Rewrite the lines below, from the line with "This screenshot has" to the line with "(x=650, y=126)", as a numbered list without blank lines. Leave the pictures out of your answer.

• Data shown:
^^^^^^^^^^^^^^^^

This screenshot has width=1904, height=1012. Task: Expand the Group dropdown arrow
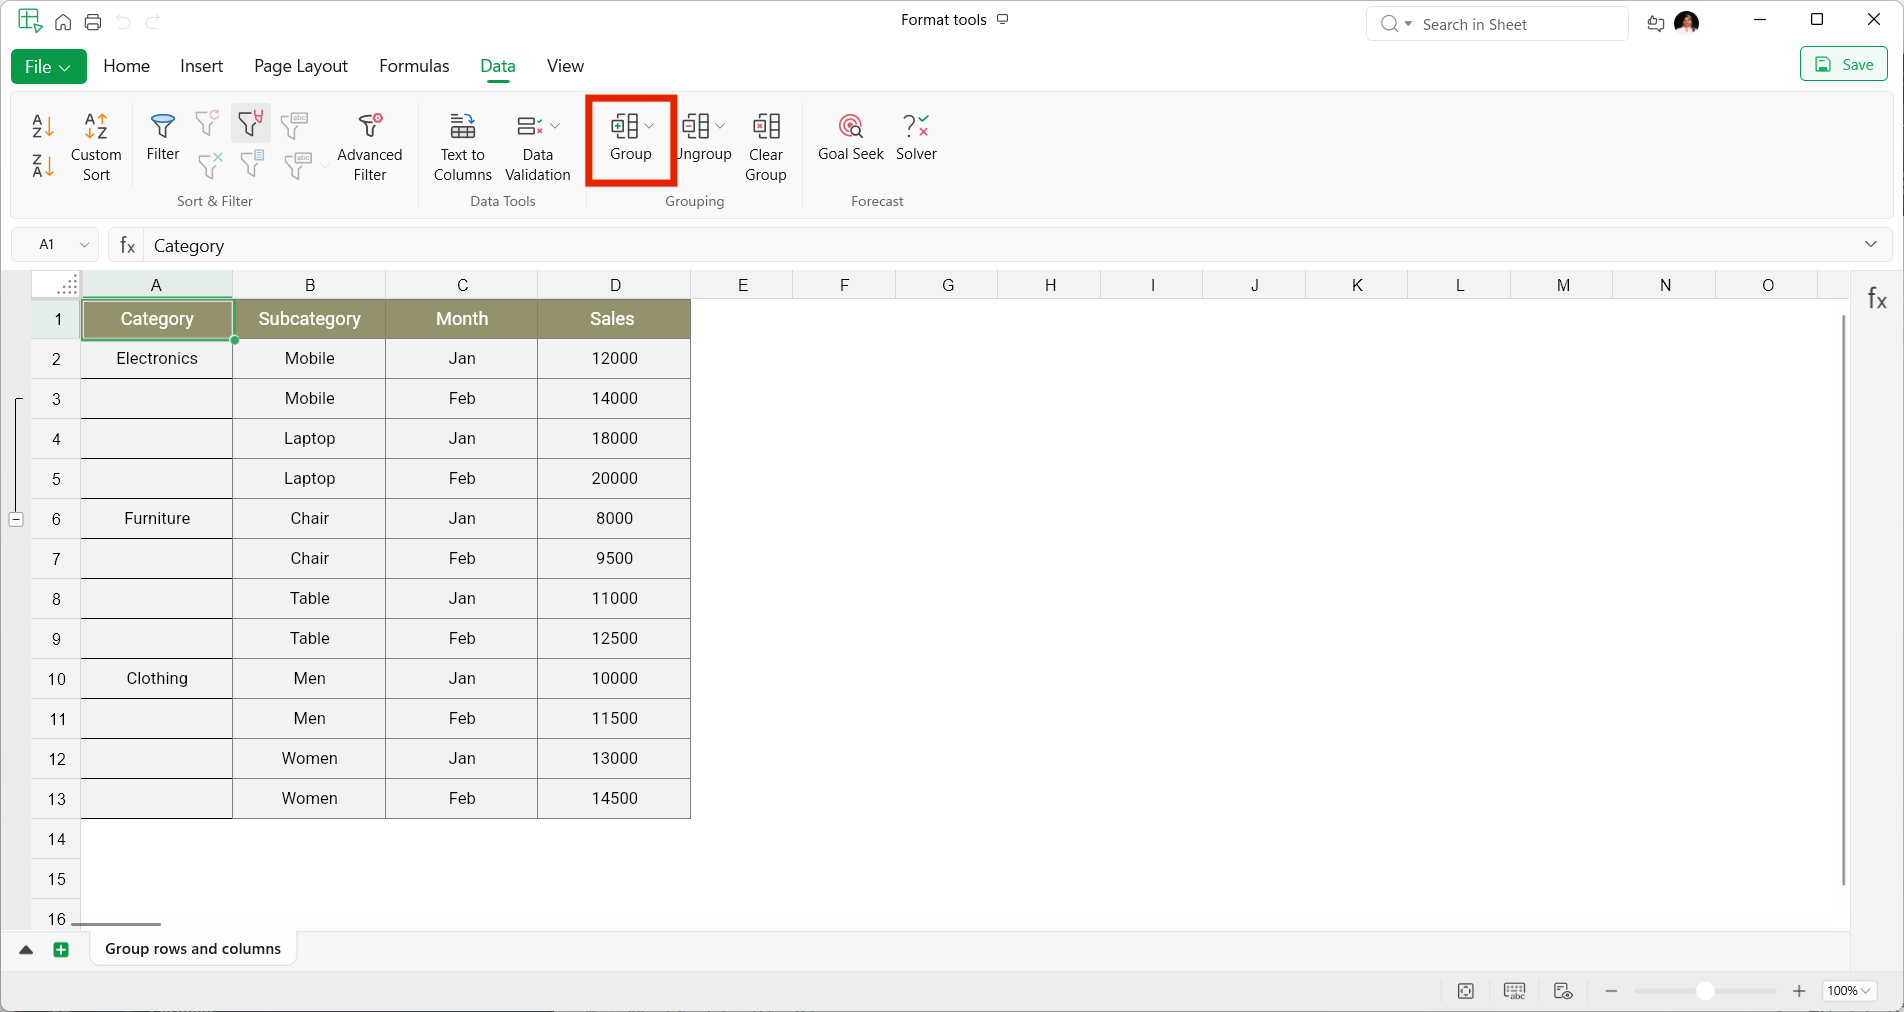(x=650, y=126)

^^^^^^^^^^^^^^^^

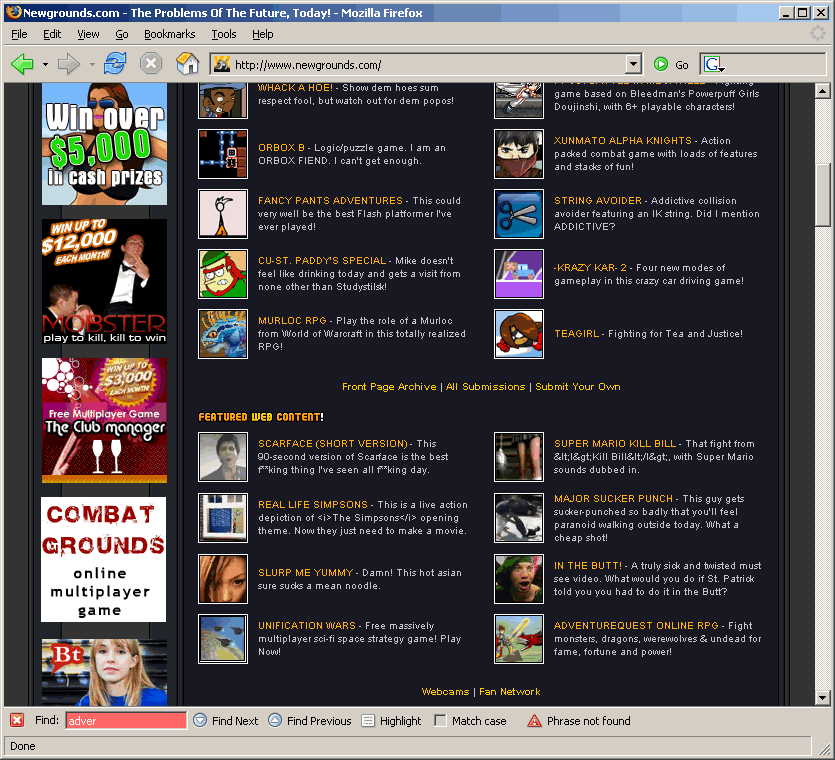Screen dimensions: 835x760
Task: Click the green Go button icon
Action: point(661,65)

^^^^^^^^^^^^^^^^

• Answer to this exercise:
1. This screenshot has width=1904, height=1012. Task: Expand the Group dropdown arrow
2. (x=650, y=126)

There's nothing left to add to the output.